The Hyde Amendment Violates Reproductive Justice and Discriminates Against Poor Women and Women Of Color
Reproductive justice requires that all women and girls have the power and resources to make decisions about their bodies, lives, families, and communities.
Since 1976, the Hyde Amendment has violated these human rights by forbidding public funding of abortion - and thus, effectively denying the right to abortion to thousands and thousands of poor women. Because of the Hyde Amendment, women across the U.S. struggle to raise money to cover the cost of abortion. They often sacrifice food and other necessities and delay paying rent and utilities. Too often, they can't raise enough money and they are unable to obtain an abortion.
In 1973, after Roe v. Wade, low-income women who received health care through Medicaid were covered for abortions. Federal Medicaid paid for almost half of all abortions performed in the United States (270,000 abortions out of a total of 615,800 performed). But just three years later, Congress passed the Hyde Amendment, which banned Medicaid coverage of abortion. Since that time, federal Medicaid has covered virtually no abortions.
As Supreme Court Justice Thurgood Marshall noted in 1980, in his dissent to the Court's decision upholding the Hyde Amendment, "[F]or women eligible for Medicaid - poor women - denial of a Medicaid-funded abortion is equivalent to denial of legal abortion altogether. By definition, these women do not have the money to pay for an abortion themselves."
Most states have also banned state Medicaid funding for abortion, and Congress has severely restricted abortion funding in virtually every federal program, including health programs for military personnel and their families, disabled women, federal prisoners, and women receiving care from Indian Health Services. For the more than 12 million women who depend on Medicaid and other federal programs, the impact of the Hyde Amendment and state funding bans is staggering. It is estimated that as many as one in three low-income women who would have an abortion if it were covered by Medicaid are instead compelled to continue the pregnancy.
Because of racialized poverty in the U.S., women of color disproportionately rely on public sources of health care; so the denial of Medicaid funding impacts these women most heavily.
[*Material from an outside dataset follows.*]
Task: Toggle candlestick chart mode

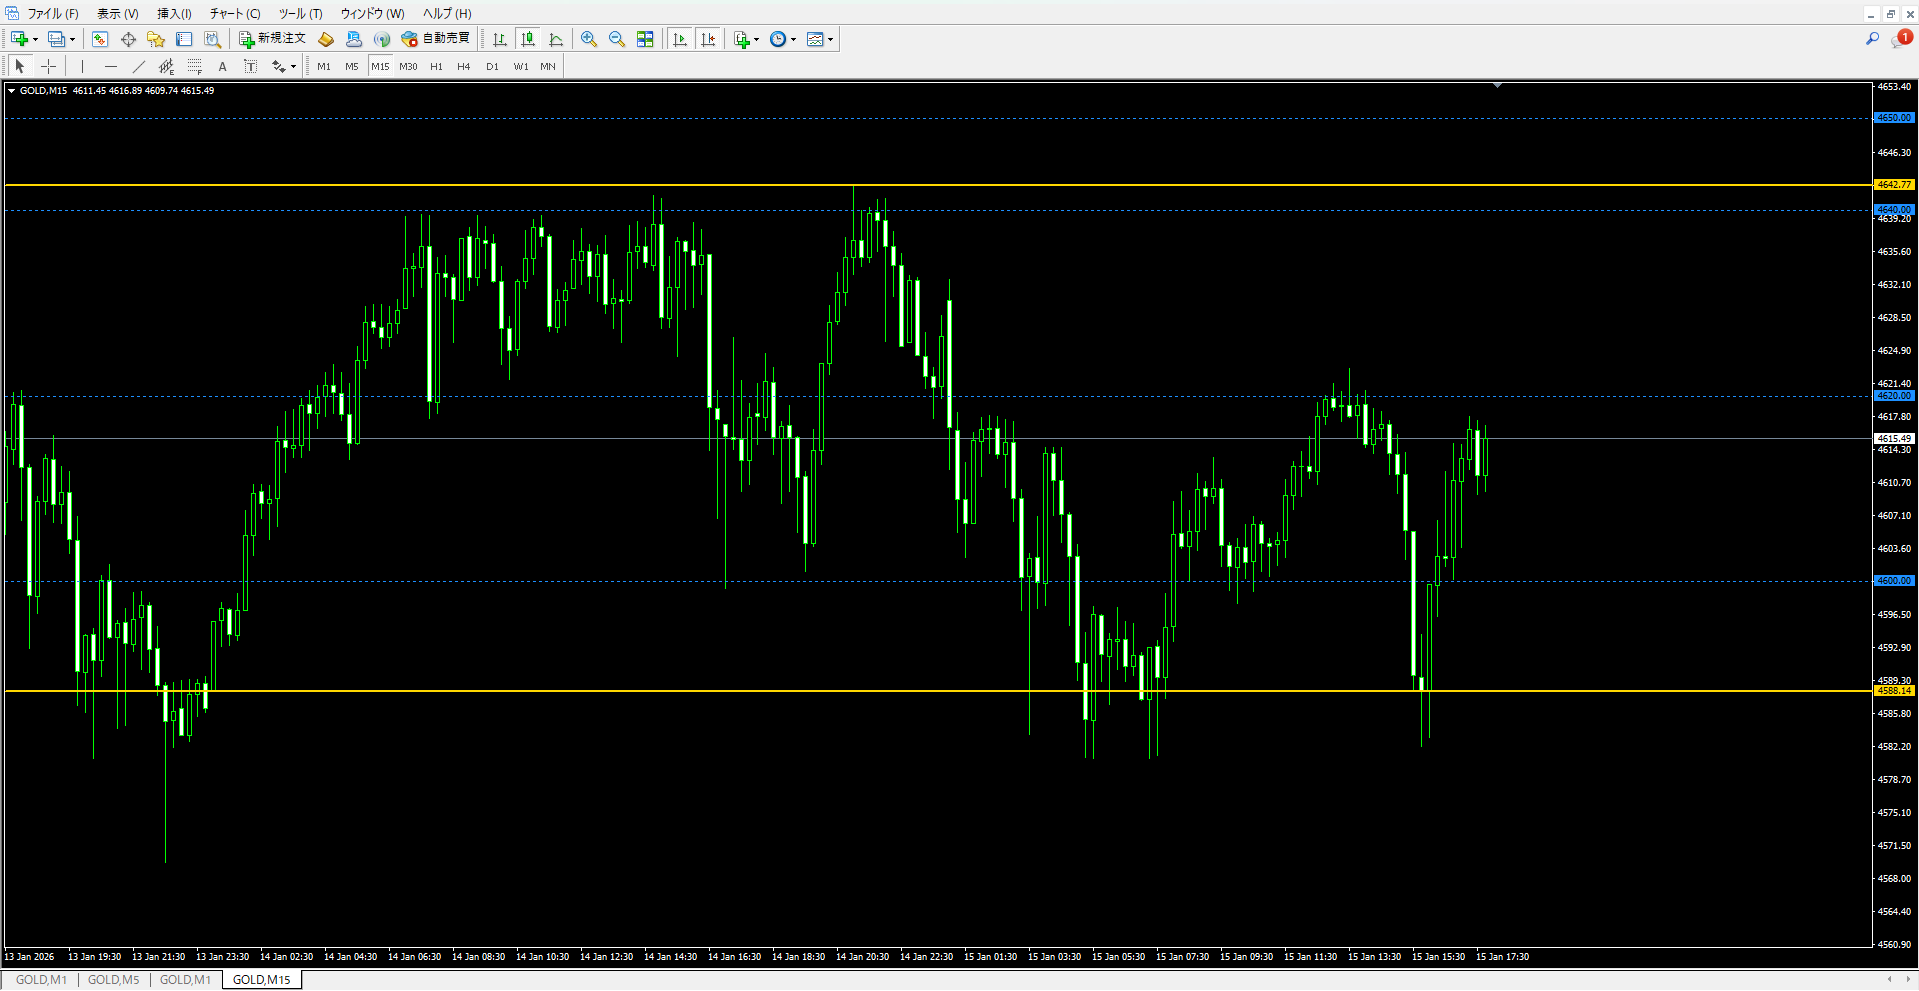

The fight to restore Medicaid coverage is an important matter of racial justice, as well as economic justice and women's rights.
The National Network of Abortion Funds, an association of 109 grassroots groups that help low-income women to pay for abortions, has joined with allies nationwide to launch the Hyde - 30 Years is Enough! Campaign. The campaign is fighting for expanded public funding of abortion on the state level, repeal of the Hyde Amendment, adequate support for low-income women to care for their children and families with dignity, and social justice for all. The Hyde - 30 Years is Enough! Coalition includes groups working on reproductive rights, health care access, prisoner rights, LGBTQ rights, labor rights, social justice and human rights. Participating organizations and campaign activities across the U.S. are at www.hyde30years.nnaf.org.